How inheritance is inferred
When at-risk statuses are shown, the interface works out possible statuses from the family structure and each condition's inheritance pattern. A few rules are worth knowing, because they shape what researchers and clinicians will see:
- Only biological connections transmit. Only biological and donor relationships pass a condition on. Social, adoptive, surrogate, and partner relationships never do, so risk is never inferred across them.
- Unknown sex stays uncertain. Sex-linked inheritance (X-linked, Y-linked, mitochondrial) depends on biological sex. Where a person's sex was not recorded, the interface leaves inheritance through that person uncertain rather than guessing. This is why capturing sex recorded at birth in the Family Pedigree matters.
- X-linked risk follows the maternal line. For X-linked recessive conditions, risk travels down the mother's X chromosome. Relatives connected only through an unaffected father — for example, a mother's half-sibling who shares only her father — carry none of that X and are correctly not marked at risk.
- Mitochondrial inheritance follows the egg. A condition carried in mitochondrial DNA is traced down the maternal (egg) line. Where a child was conceived using a donor egg, the mitochondrial line follows that donor egg — so a child conceived through mitochondrial donation does not inherit the birth mother's mitochondrial condition, even though they inherit her nuclear genome.
A filled symbol always means affected
A solid, filled symbol always means the person is affected — it is never used for someone who is only at risk, however that risk arises. This follows standard pedigree nomenclature (Bennett et al.), which reserves shading for people who actually have the condition and never encodes a probability in the shape itself.
So a relative who might have inherited a recessive condition from two carrier parents is shown with an ordinary at-risk symbol — may develop where both parents are established carriers (a genuine one-in-four chance), or may carry where their own carrier status is itself only possible — never a filled, affected-looking symbol.
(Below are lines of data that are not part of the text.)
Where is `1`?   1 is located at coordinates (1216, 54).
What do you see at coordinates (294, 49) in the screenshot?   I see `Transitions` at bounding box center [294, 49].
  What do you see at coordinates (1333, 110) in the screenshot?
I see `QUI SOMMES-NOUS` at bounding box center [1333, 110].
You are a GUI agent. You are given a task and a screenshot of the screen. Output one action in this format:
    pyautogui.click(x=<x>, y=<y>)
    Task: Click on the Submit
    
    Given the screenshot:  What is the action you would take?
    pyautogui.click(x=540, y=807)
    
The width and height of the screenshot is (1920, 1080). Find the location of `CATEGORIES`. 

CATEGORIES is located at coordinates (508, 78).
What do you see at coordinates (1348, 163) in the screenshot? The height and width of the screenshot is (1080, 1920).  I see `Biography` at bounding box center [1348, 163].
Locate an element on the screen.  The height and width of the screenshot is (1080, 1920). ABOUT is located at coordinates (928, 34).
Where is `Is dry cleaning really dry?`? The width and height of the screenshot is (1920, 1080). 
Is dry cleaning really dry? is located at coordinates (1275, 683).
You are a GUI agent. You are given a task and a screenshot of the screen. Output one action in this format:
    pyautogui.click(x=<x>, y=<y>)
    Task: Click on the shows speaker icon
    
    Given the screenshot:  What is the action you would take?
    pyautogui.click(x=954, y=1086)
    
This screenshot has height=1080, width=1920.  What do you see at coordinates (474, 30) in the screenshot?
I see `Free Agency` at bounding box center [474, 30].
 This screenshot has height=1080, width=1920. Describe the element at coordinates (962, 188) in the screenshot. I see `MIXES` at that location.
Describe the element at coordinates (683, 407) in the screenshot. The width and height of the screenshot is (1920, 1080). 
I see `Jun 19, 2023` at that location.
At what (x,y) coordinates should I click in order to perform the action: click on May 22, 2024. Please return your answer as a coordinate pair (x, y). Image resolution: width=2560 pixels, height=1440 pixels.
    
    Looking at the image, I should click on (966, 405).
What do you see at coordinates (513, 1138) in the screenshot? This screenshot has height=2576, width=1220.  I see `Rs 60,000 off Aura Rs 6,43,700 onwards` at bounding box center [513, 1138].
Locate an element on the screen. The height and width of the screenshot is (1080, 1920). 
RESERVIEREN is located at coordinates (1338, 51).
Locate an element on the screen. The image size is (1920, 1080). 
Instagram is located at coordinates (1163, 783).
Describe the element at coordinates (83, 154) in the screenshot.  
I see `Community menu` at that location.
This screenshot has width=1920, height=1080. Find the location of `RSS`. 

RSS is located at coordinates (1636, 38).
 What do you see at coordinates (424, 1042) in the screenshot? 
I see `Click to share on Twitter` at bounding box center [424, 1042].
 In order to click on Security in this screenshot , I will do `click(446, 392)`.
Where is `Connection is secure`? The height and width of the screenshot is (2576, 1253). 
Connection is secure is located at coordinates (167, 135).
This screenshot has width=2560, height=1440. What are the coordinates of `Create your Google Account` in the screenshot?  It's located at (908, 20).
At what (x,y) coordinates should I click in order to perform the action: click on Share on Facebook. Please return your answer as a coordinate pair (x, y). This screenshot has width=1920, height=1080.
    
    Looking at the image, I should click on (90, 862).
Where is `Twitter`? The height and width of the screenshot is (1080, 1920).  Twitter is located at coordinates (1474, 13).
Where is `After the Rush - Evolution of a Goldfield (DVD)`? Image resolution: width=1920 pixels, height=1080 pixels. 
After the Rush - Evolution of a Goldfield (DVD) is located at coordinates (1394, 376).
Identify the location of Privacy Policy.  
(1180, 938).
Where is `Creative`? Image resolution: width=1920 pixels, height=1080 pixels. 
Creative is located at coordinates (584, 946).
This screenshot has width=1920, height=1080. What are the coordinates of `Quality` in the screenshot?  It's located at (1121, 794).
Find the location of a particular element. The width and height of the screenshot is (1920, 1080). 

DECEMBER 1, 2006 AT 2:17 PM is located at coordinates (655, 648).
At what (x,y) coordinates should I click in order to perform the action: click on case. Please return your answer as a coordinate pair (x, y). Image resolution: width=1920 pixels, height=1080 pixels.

Reserving the fill for affected people keeps the strongest visual signal honest: it only ever marks a condition someone actually has.
Throughout, the interface assumes conditions are fully penetrant (everyone who has the genotype shows the condition) and treats inference as a guide to where to look, not a substitute for clinical assessment.
Focusing on one person
Selecting a condition from the key switches the pedigree to that condition's view. From there, focusing on a person highlights the relatives who contribute to their inheritance of the selected condition, following the true source line for that pattern (for example, up the maternal line for an X-linked condition). A printable snapshot of the current view can be exported.
Best practices
Record who is affected using a boolean variable per condition (via the Family Pedigree disease-nomination step), and set each condition's inheritance pattern carefully — every inference depends on it.
Capture sex recorded at birth for each person in the Family Pedigree. Sex-linked conditions cannot be traced without it, and missing sex is treated as uncertainty.
Try to avoid
Don't enable at-risk statuses for participant-facing use without a clinician. Inferred "may develop" or "may carry" symbols can be mistaken for a diagnosis.